As chuvas e a neve descarregam sobre os continentes parte do que evapora dos oceanos. São 40 673 quilômetros cúbicos ao ano. Mas quase dois terços se perdem. Restam 14 000 km3 como fonte de suprimento estável para um consumo anual global, hoje em torno de 4 500 km3. No consumo global, 69% das águas potáveis, 15% do uso doméstico e 20% das águas de irrigação são de origem subterrânea. Mas essas reservas não são eternas; são como jazidas de petróleo, não renováveis. A superexploração provoca rebaixamento dos lençóis freáticos e problemas amargos para muitos países.
Nos últimos vinte anos, novas 1,8 bilhões de bocas vieram se somar à humanidade e diminuíram em um terço o suprimento de água do planeta. O pior é que a necessidade de água cresce ainda mais rápido do que o aumento da população. Para atendê-la, cavam-se poços e constroem-se barragens. Já há 36 000 barragens no mundo. O problema é que as novas alternativas para matar a sede da civilização custarão cada vez mais caro.  Onze países da África e nove do Oriente Médio sofrem secas permanentes. Mas a situação vai se complicando também em outros lugares, no México, Hungria, Índia, China, Tailândia e Estados Unidos. Para um número crescente de países há perspectivas de esgotamento de reservas. Veja, a seguir, alguns retratos da crise:
  • Na Cidade do México, o governo tenta disciplinar o consumo e escavação de poços. A exploração desordenada rebaixou o lençol freático e isso tem ocasionado o afundamento do centro da capital — 20 cm ao ano, há décadas. A Catedral Metropolitana que já se encontra dois metros abaixo do nível da rua, está tombando.
  • Um dos desastres mais graves é o do mar de Aral, na Ásia.
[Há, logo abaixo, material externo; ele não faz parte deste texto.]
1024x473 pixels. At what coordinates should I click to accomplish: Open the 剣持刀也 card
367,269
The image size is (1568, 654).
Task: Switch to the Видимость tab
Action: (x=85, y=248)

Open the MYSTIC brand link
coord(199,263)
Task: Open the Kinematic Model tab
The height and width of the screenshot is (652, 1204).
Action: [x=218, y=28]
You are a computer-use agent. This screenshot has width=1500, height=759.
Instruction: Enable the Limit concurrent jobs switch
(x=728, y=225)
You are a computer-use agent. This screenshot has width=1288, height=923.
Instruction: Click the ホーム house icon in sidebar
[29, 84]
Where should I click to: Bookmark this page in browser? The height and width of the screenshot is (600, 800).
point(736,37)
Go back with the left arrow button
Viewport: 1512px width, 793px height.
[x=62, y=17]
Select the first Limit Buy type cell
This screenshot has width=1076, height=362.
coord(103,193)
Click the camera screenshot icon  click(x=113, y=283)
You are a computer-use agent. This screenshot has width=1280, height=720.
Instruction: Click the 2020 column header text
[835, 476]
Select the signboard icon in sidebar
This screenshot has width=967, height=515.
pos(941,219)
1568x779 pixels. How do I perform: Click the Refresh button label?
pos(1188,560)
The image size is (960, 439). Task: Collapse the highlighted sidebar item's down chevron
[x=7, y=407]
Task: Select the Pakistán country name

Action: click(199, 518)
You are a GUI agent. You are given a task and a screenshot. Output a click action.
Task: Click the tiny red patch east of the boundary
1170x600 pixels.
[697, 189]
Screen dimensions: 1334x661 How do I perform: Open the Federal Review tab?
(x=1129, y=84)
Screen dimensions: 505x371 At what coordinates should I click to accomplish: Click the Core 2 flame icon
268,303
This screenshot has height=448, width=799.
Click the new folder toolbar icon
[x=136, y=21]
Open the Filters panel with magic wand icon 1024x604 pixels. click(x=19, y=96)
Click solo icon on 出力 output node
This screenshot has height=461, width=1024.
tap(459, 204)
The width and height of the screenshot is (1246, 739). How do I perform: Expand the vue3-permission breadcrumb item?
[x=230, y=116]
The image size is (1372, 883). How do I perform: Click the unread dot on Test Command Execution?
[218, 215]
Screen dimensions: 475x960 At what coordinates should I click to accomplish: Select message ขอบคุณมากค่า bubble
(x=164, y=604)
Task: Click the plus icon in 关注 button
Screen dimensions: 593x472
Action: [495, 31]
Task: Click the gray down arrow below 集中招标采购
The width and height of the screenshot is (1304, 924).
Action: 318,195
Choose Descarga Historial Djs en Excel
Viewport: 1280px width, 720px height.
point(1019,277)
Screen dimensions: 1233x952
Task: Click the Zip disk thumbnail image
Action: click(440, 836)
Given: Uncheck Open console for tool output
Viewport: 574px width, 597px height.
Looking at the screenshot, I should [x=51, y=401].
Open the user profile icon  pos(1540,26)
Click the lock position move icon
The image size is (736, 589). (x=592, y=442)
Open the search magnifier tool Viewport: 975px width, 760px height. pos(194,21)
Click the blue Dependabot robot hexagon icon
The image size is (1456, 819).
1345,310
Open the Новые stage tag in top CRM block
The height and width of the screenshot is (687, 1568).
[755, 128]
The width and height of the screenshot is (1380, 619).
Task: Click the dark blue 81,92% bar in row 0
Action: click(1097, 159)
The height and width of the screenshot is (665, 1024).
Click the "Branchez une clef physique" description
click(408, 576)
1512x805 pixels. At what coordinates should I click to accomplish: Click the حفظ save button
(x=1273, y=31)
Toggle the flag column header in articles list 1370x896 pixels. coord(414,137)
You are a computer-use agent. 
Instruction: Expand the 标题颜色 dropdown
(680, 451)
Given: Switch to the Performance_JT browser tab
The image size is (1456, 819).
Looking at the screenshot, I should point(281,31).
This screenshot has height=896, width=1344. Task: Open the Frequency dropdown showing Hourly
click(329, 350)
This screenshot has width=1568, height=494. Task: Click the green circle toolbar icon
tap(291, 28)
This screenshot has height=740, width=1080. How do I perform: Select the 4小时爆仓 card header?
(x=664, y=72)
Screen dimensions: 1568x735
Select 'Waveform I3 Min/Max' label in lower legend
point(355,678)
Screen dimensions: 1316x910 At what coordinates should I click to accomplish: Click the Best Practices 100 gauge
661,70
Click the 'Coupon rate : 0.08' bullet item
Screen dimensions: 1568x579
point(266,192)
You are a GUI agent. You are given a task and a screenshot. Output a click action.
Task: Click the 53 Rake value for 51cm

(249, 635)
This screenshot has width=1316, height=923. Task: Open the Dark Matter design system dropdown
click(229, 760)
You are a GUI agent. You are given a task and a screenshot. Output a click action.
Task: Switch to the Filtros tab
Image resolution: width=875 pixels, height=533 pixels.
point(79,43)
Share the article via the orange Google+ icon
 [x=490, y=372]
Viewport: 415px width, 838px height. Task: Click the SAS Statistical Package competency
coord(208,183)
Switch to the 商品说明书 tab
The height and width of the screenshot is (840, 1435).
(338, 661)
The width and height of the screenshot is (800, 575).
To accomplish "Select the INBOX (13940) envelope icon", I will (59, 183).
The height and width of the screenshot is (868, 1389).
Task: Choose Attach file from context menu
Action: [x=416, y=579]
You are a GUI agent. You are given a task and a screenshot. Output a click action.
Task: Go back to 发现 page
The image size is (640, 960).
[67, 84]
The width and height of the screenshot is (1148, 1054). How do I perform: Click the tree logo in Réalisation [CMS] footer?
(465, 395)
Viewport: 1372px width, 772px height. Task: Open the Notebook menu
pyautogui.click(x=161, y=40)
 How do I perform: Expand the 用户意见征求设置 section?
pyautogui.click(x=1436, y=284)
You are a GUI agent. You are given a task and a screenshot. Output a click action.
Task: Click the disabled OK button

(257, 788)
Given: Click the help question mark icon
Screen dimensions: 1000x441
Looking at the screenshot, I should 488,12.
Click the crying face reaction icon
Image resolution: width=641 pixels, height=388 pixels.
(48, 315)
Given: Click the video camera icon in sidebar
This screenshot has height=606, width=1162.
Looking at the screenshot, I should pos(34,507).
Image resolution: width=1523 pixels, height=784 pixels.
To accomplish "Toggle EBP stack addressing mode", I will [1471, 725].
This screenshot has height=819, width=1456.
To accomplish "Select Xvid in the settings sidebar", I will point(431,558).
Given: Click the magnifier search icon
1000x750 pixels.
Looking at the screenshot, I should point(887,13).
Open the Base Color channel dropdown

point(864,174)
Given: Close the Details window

Ele já perdeu 40% em superfície e 60% do volume. Os rios Amu e Syr, que desaguavam nele, foram desviados para irrigar 7,5 milhões de hectares de algodão.
  • A Arábia Saudita, onde 75% da água provêm de lençóis subterrâneos, irrigou o deserto e virou exportadora de trigo em 1984. Em 1992, o rei Fahd autorizou o aumento da exploração de água do subsolo, de 5,2 bilhões de m3/ano para 7,8 bilhões. Prevê-se o esgotamento das reservas em 50 anos.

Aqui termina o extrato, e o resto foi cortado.